┌────────

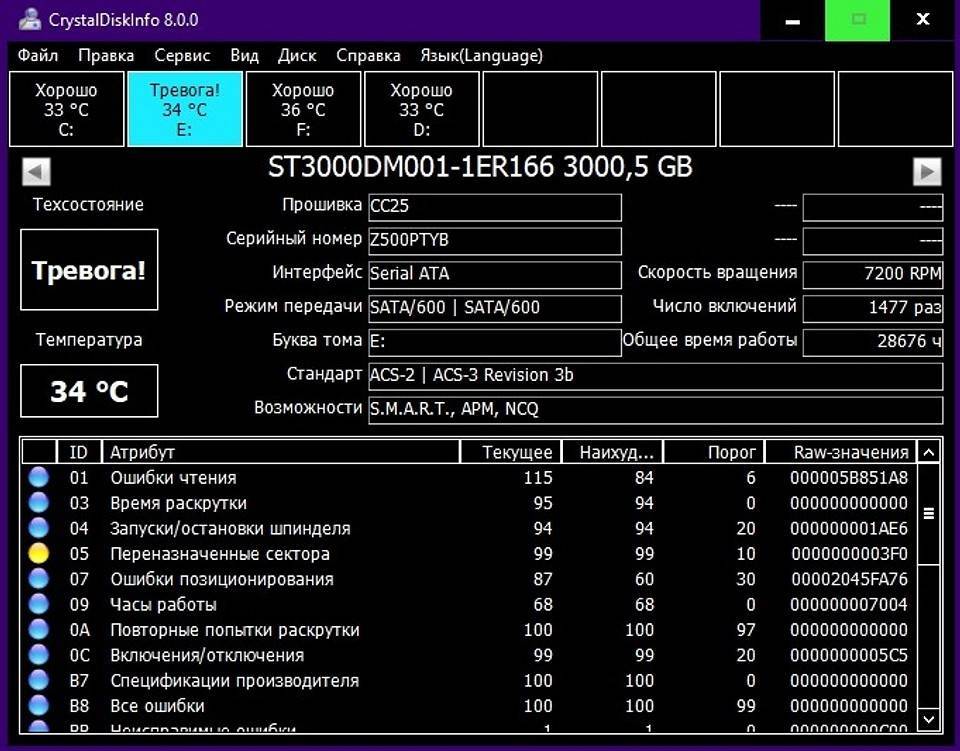Click the CrystalDiskInfo app icon in title bar
Image resolution: width=960 pixels, height=751 pixels.
[x=30, y=20]
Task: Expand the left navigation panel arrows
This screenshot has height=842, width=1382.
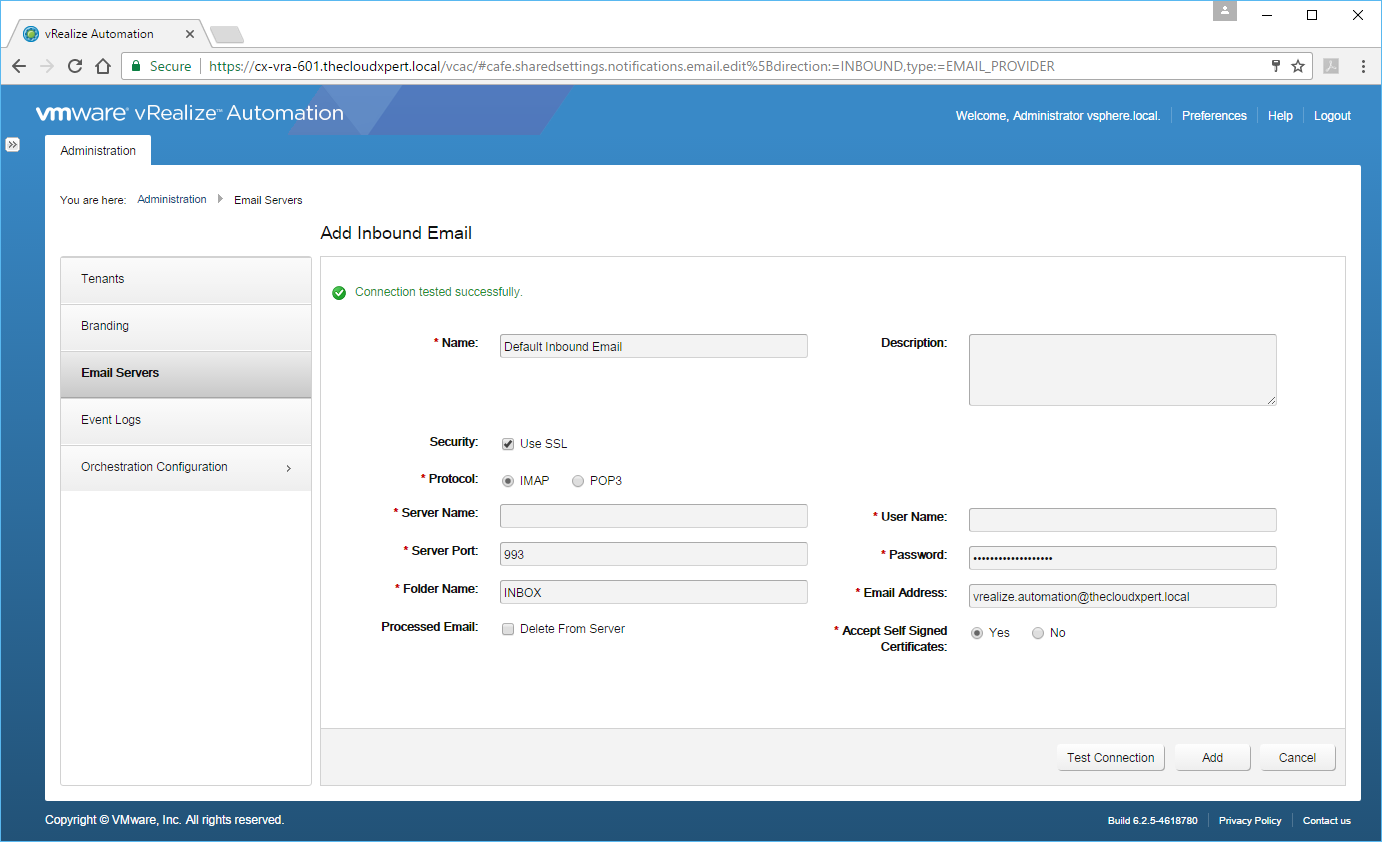Action: (x=13, y=145)
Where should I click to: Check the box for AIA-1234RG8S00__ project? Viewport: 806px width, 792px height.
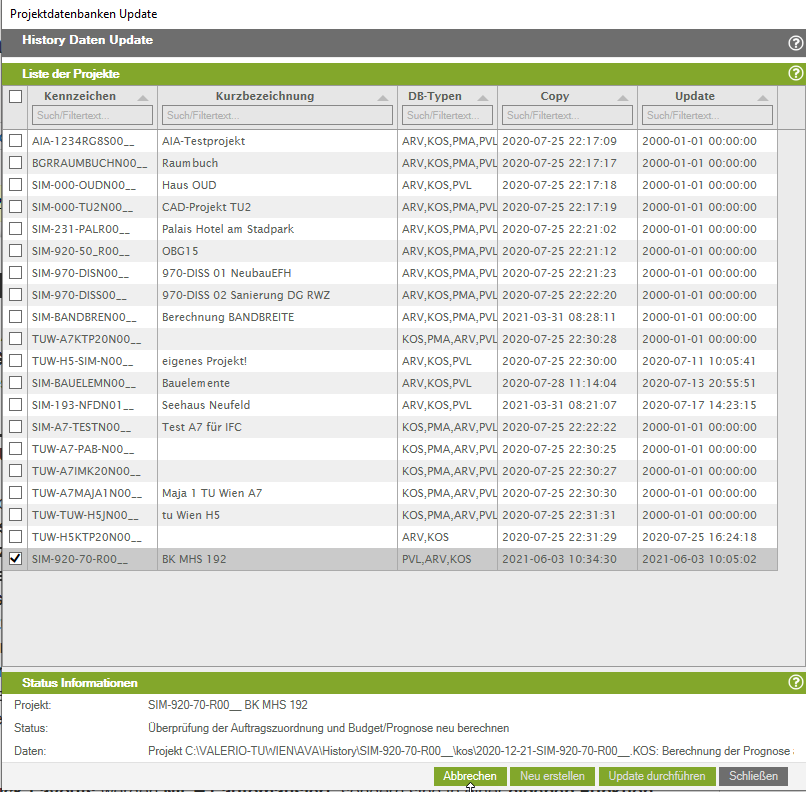[15, 141]
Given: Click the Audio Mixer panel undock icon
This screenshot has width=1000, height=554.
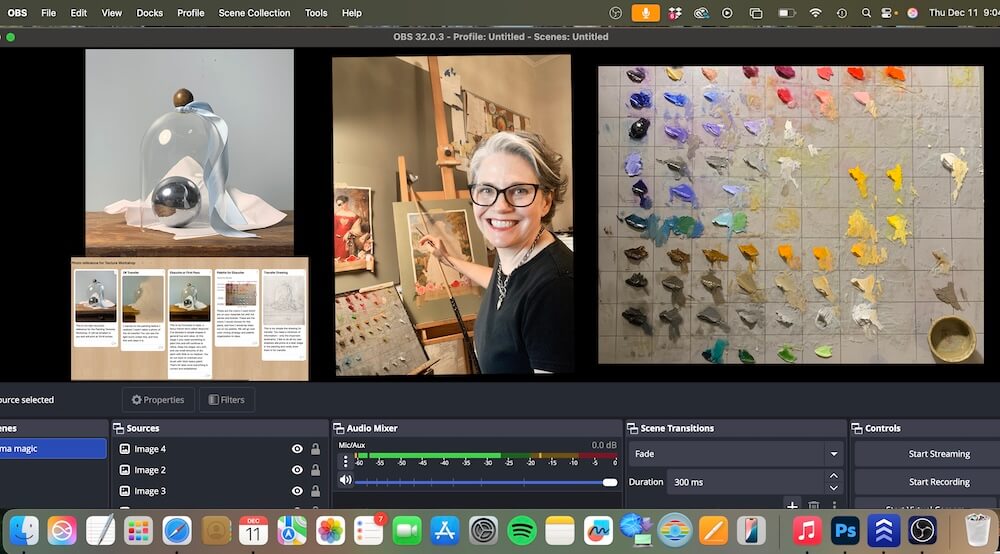Looking at the screenshot, I should [338, 428].
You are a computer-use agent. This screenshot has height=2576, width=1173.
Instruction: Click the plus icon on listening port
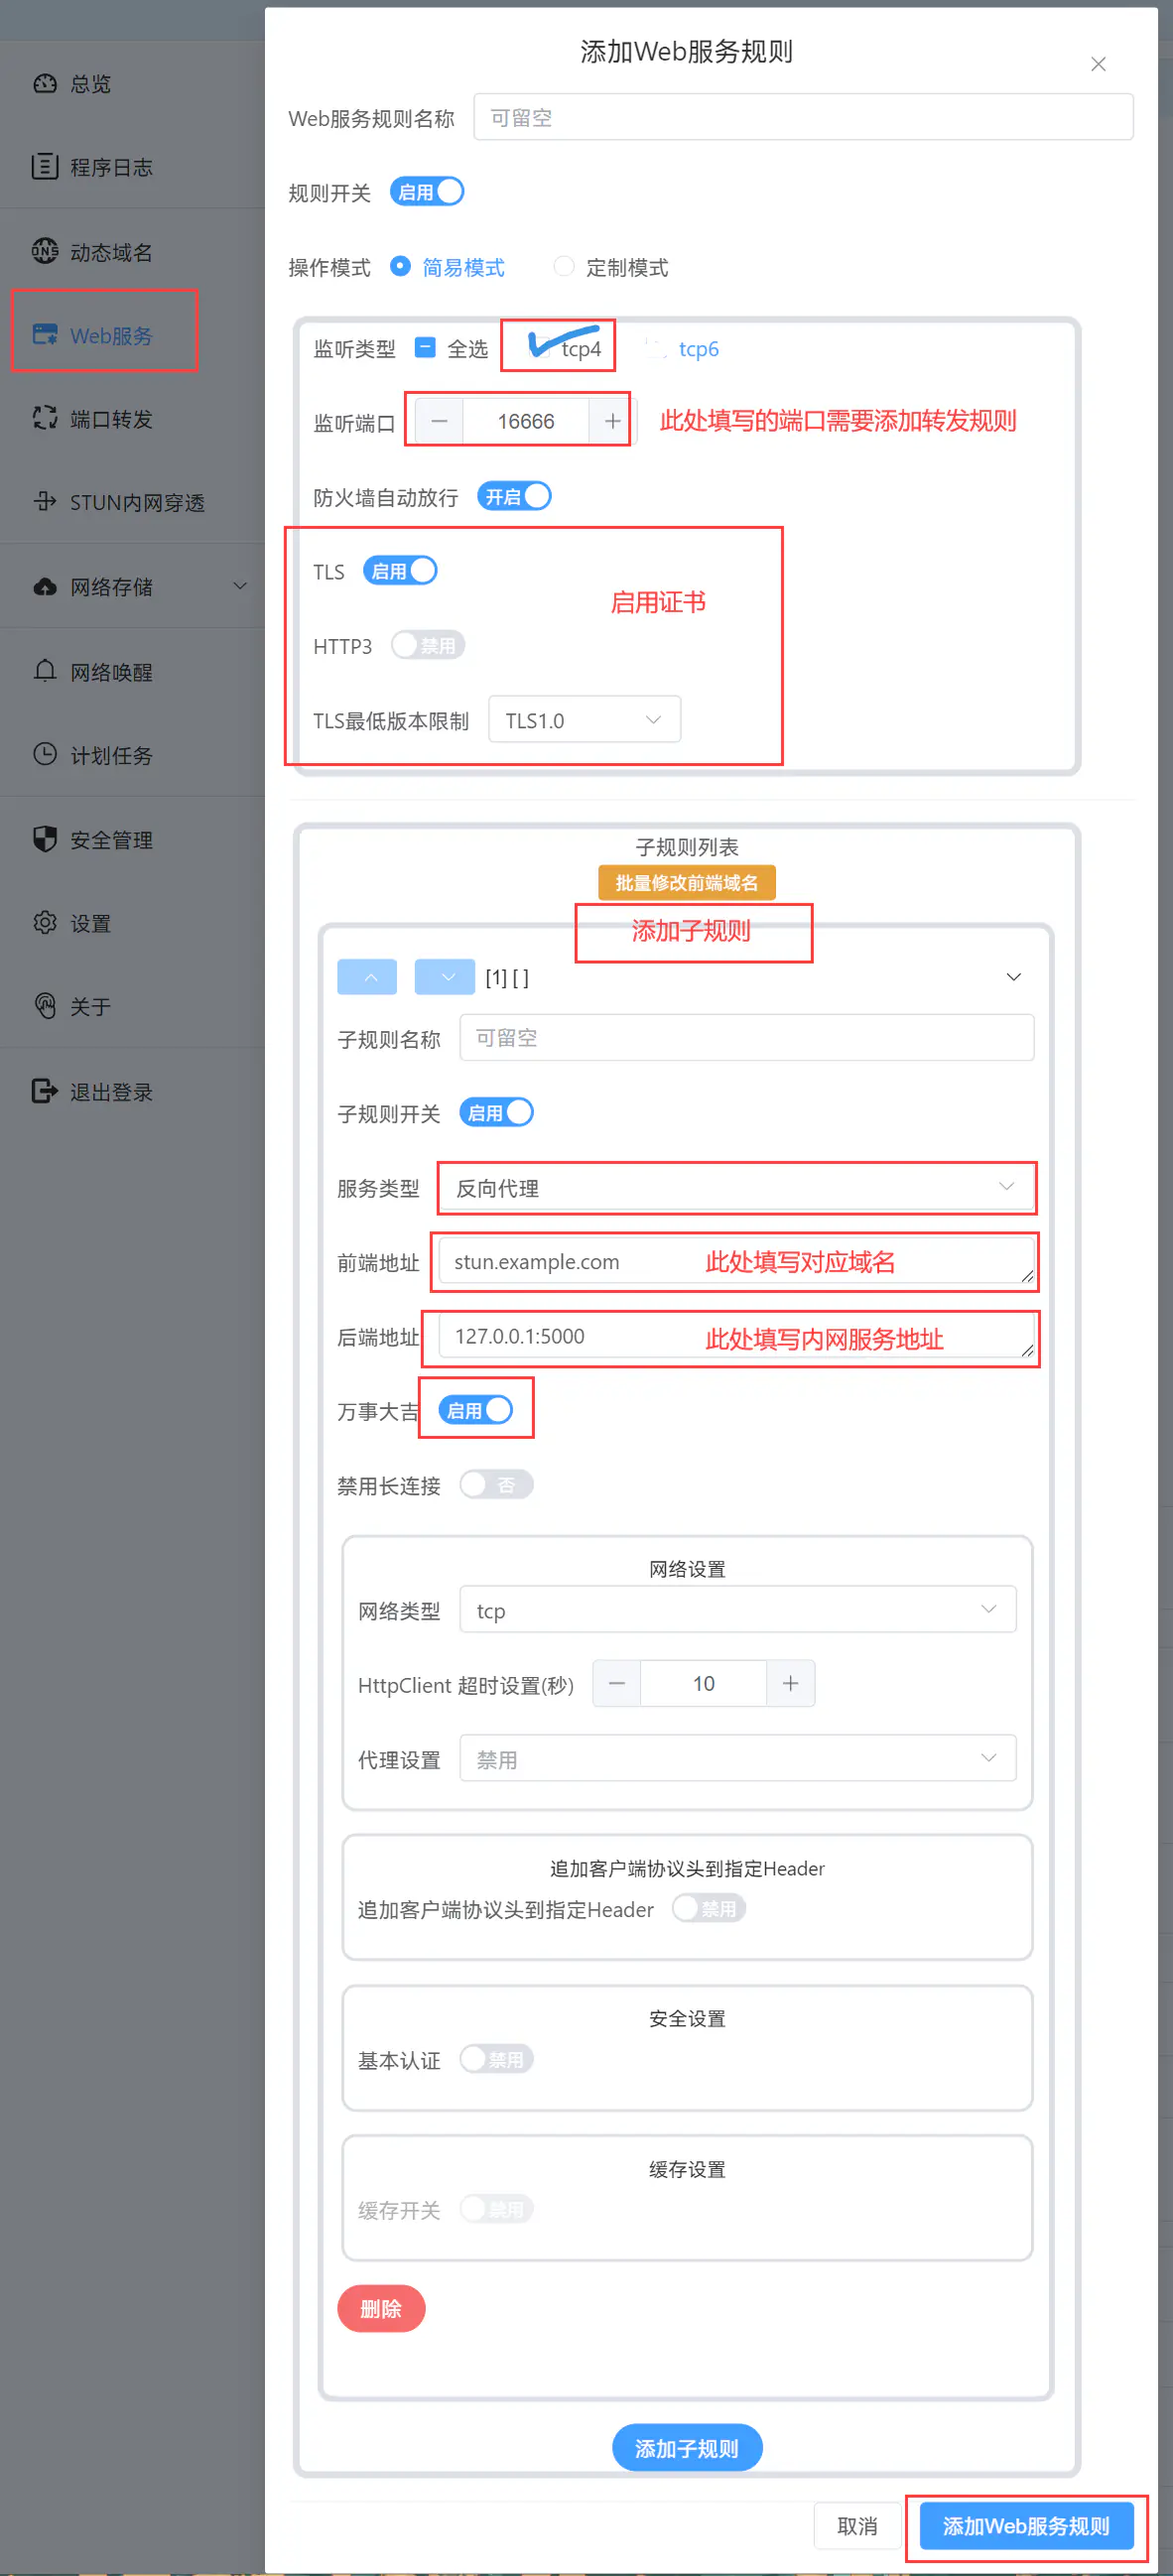(612, 421)
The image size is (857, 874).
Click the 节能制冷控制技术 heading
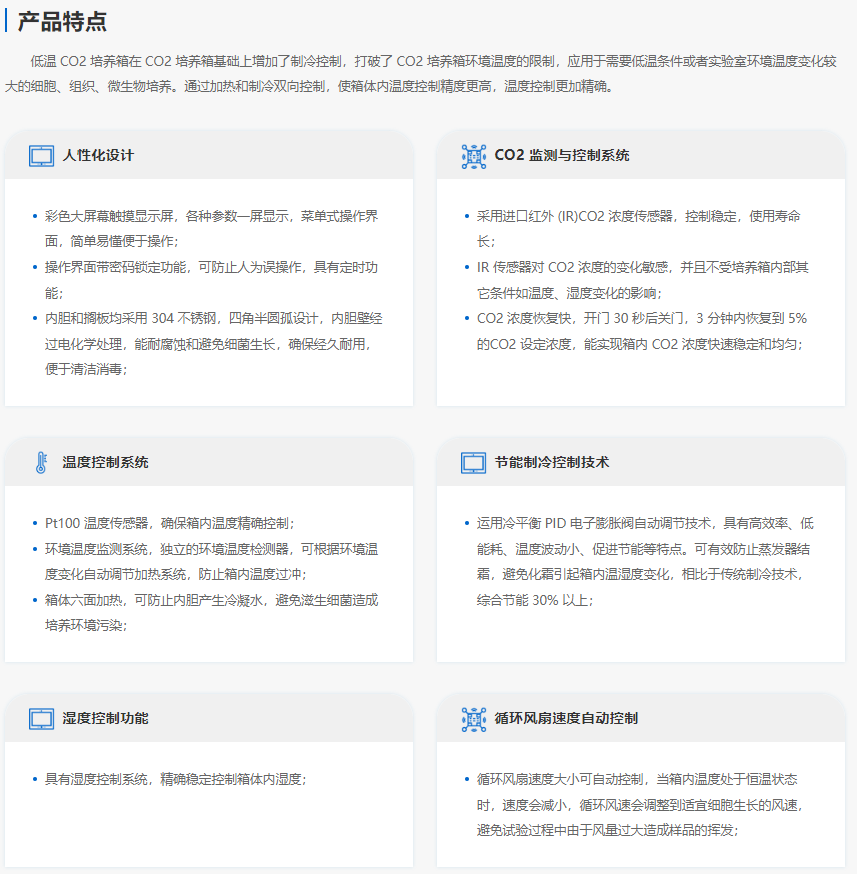552,463
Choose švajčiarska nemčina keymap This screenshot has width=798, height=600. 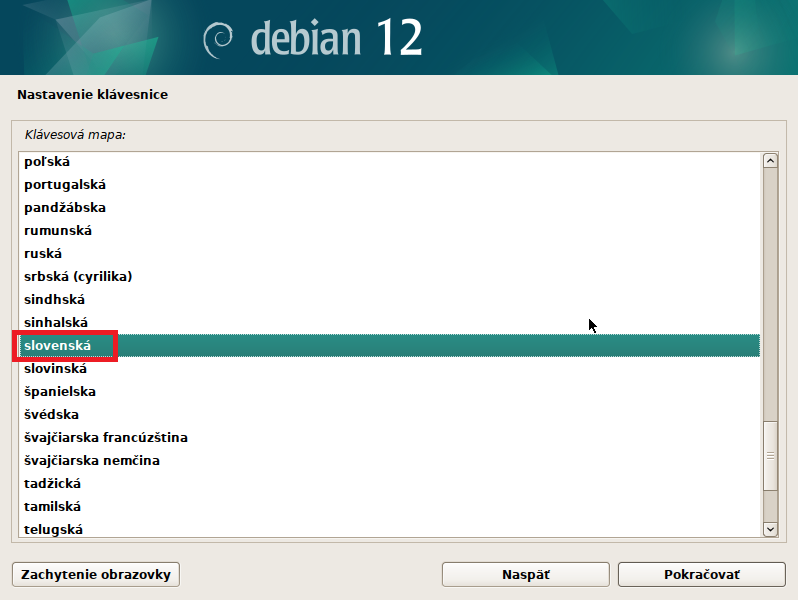tap(92, 461)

└────────

> _WHAT YOU HAVE TO DO_
Only the lines above that hold "panel" are wanted. Show every one of them.

> _THE COMPLETED TASK_
Task: Expand the left navigation panel arrows
Given: Click the Audio Mixer panel undock icon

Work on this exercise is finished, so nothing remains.